The Former Embassy of Argentina in Chile is a building located at 41 Vicuña Mackenna Avenue, near the Plaza Baquedano, in downtown Santiago, Chile, housing the General Consulate of Argentina in Santiago. It was declared as a National Monument of Chile on July 24, 2003, within the category of Historic Monuments.

== History ==
On May 25, 1912, following a series of disagreements between Chile and Argentina, which concluded peacefully with the Abrazo del Estrecho (1899) and the Pactos de Mayo (1902), the Chilean government granted a plot of land to Argentina as an act of reciprocity. It is located on Avenida Vicuña Mackenna, known then as Camino de Cintura. Reciprocally, on September 18 of that year, Argentina granted to Chile a palace on Esmeralda Street in Buenos Aires.

The location of the property was at what was then the edge of the city, and the property was close to the old Hospital de San Borja and the former Pirque railway station. The site was the location of a chalet owned by the Nieto family and the headquarters for a tennis club, which served as the residence of the Ambassador and chancery of Argentina until July 7, 1943, when a fire destroyed the buildings. The mayor of the city offered the Palacio Cousiño or the Club Militar to house the Argentine diplomatic delegation, but they preferred to be temporarily accommodated in the Hotel Carrera.

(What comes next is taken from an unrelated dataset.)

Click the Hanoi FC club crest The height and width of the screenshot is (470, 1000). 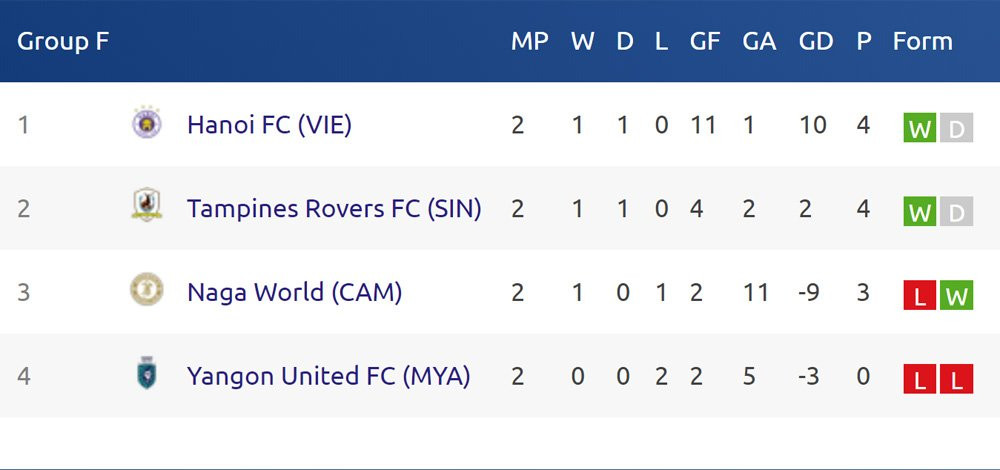pos(147,124)
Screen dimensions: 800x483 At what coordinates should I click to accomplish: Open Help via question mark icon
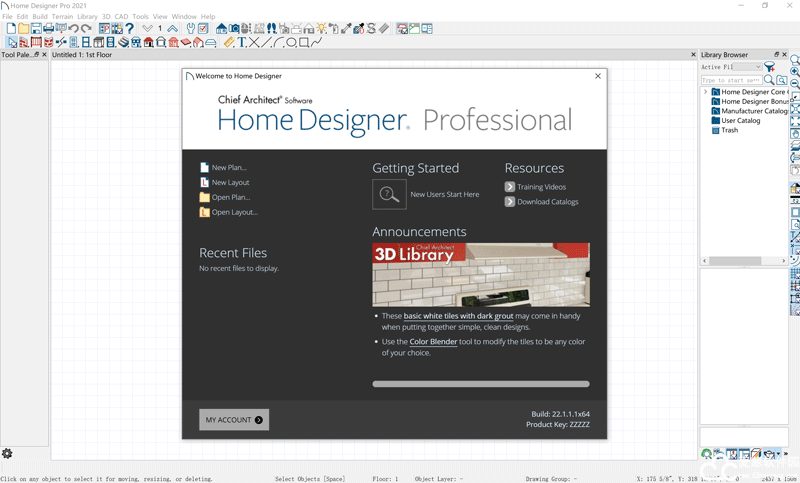click(x=129, y=29)
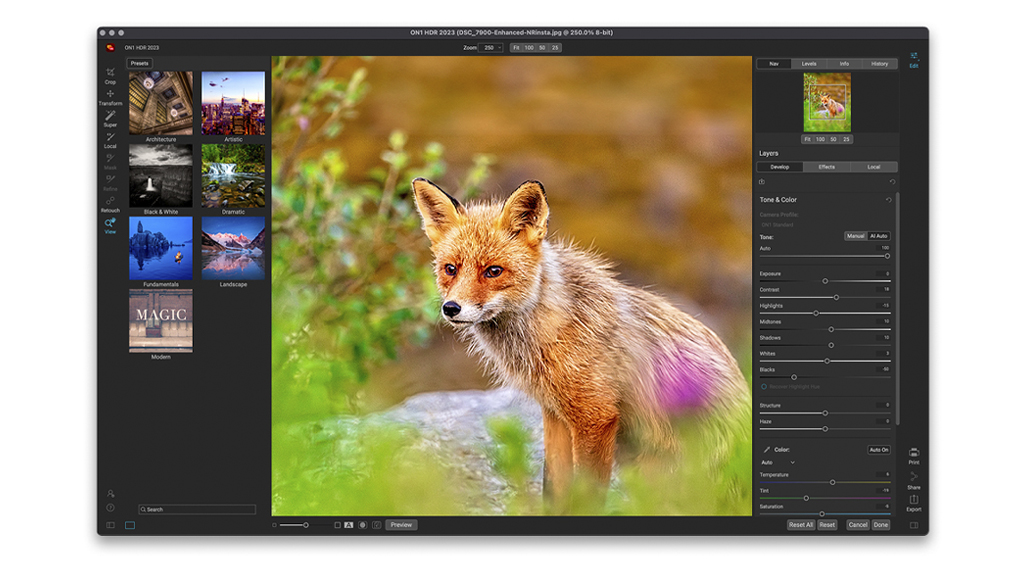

The government of Chile, through the Ministry of Public Works, undertook the rebuilding of the diplomatic facility, hosting an open competition whose winning design was submitted by architects Alfredo Johnson and Carlos Feuersein. The building was inaugurated on May 25, 1959.

==Description==
Located at the center of the lot, the three-story building was built in the Neoclassical style influenced by the Beaux-Arts de Paris. The property features a backyard with a swimming pool. The French-style building has a large room with five entrance doors. Its western facade is notable for its large windows, and there is a terrace adjacent to the dining room.